- Extracted material -
** start **

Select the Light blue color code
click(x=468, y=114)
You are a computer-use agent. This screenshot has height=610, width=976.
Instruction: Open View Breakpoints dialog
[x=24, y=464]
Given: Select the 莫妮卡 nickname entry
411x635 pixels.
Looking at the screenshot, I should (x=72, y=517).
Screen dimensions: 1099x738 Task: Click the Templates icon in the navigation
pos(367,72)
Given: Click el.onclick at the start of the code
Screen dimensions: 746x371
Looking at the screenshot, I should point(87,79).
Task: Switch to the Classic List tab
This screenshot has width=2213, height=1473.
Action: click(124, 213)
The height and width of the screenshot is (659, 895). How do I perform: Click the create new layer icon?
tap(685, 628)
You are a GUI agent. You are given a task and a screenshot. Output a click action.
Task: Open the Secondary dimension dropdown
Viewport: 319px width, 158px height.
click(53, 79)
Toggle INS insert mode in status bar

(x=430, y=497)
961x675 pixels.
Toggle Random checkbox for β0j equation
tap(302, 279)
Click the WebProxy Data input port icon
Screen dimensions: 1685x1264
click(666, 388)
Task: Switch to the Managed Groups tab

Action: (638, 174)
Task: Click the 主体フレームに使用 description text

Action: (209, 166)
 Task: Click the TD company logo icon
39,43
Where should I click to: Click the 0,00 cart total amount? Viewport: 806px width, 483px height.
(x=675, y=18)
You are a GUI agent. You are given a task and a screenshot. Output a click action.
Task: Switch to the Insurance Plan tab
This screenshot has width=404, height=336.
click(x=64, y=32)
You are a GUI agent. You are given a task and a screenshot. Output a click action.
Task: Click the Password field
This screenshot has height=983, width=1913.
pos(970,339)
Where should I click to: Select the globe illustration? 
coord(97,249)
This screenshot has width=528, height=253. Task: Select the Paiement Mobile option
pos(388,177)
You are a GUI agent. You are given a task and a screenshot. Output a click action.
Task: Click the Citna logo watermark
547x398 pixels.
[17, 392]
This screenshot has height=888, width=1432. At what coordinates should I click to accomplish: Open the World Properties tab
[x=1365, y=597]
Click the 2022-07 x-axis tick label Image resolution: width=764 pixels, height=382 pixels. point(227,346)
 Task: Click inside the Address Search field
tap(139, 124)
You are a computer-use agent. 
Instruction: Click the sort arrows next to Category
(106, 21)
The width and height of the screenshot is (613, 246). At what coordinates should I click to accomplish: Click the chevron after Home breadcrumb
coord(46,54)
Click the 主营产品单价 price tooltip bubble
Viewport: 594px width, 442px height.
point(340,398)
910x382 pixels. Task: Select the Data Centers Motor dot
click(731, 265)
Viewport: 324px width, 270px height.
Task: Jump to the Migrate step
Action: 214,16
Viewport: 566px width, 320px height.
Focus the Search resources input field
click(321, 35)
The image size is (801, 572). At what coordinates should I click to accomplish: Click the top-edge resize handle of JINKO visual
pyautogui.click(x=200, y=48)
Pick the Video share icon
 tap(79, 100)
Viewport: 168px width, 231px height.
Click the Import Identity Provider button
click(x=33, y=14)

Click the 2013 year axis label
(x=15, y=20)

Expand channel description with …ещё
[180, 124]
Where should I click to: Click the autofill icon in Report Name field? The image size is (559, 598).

** end **

- Task objective -
Recast the lines running from the line containing "The width and" through the line containing "Action: 214,16" as a JSON list of strings, one string per line, with blank lines omitted.

- Response below -
[
  "The width and height of the screenshot is (613, 246). At what coordinates should I click to accomplish: Click the chevron after Home breadcrumb",
  "coord(46,54)",
  "Click the 主营产品单价 price tooltip bubble",
  "Viewport: 594px width, 442px height.",
  "point(340,398)",
  "910x382 pixels. Task: Select the Data Centers Motor dot",
  "click(731, 265)",
  "Viewport: 324px width, 270px height.",
  "Task: Jump to the Migrate step",
  "Action: 214,16"
]